Trash (by Andy Mulligan)

25 04 2011

Trash is the story of 3 dumpsite boys, Raphael, Gardo and Rat, who live on the trash heaps of Behala and sort through it, hoping to find anything they can sell or recycle. Their lives are rugged, poverty stricken, unadventurous. This changes when the boys find something in the trash: a bag, with a key and a wallet. When the police show up to question them, even offer them money, the boys decide to evade the authorities to figure things out for themselves.

This books is clearly an obvious choice (maybe a bit too obvious) for class discussion in First World Country schools, where students often struggle to relate to what happens in a place like Behala. For younger teens it might very well be an eye-opener, or at least make them a bit uncomfortable about their cushy sheltered lives. At the same time there are a number of topics that are worthy of class discussion: poverty, bribery, corruption, moral ambiguity, environmental responsibility, etc.

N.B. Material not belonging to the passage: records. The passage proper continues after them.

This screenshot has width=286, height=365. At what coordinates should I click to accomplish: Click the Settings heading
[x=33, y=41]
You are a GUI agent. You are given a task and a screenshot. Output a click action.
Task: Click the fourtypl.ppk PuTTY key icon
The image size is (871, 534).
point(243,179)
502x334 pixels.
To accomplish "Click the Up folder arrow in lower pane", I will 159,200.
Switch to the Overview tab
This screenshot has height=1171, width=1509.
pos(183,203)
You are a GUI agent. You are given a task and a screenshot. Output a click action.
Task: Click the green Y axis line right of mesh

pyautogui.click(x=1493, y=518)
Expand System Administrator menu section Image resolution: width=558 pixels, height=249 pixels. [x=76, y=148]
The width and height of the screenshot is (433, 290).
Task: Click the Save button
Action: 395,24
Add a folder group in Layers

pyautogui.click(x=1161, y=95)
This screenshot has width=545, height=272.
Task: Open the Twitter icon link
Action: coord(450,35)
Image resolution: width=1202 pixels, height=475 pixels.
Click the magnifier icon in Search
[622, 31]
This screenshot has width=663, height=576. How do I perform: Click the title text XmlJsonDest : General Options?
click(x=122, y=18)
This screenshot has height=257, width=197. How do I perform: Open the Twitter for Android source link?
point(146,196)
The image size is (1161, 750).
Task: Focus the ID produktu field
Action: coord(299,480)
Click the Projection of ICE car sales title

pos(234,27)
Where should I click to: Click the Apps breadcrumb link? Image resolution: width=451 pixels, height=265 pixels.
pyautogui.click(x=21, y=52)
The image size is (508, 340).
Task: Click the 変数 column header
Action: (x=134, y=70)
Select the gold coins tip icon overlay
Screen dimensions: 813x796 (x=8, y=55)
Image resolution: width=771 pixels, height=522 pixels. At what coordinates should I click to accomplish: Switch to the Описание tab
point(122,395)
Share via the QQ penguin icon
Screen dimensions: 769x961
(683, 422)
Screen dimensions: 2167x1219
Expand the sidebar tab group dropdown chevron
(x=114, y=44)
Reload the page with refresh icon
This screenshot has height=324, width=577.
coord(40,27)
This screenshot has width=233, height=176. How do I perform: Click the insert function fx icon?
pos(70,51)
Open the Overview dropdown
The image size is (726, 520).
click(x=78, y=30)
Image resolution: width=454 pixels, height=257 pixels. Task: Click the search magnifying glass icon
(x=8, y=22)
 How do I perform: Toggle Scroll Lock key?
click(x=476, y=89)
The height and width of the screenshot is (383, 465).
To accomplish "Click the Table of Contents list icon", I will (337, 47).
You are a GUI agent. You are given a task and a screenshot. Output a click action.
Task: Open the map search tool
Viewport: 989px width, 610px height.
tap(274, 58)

On the other hand, the cat isn’t exclusively overjoyed here, as it’s really not the best written book, to be honest. The jumping to different narrators feels a bit  amateurish, even awkward. Some perspectives also don’t add anything to the overall concept or even readability of the book (e.g. Father Juilliard). I’d have much preferred to read exclusively from the boys’ point of view.

Anyway, it’s a good though fairly safe effort for a (young) teenage audience. Any attempt to  get kids thinking about their environment and the world they live in, deserves at least a couple of stars.

PS The cat can so see another Slumdog Millionaire in the making here… (didn’t much like that movie, btw).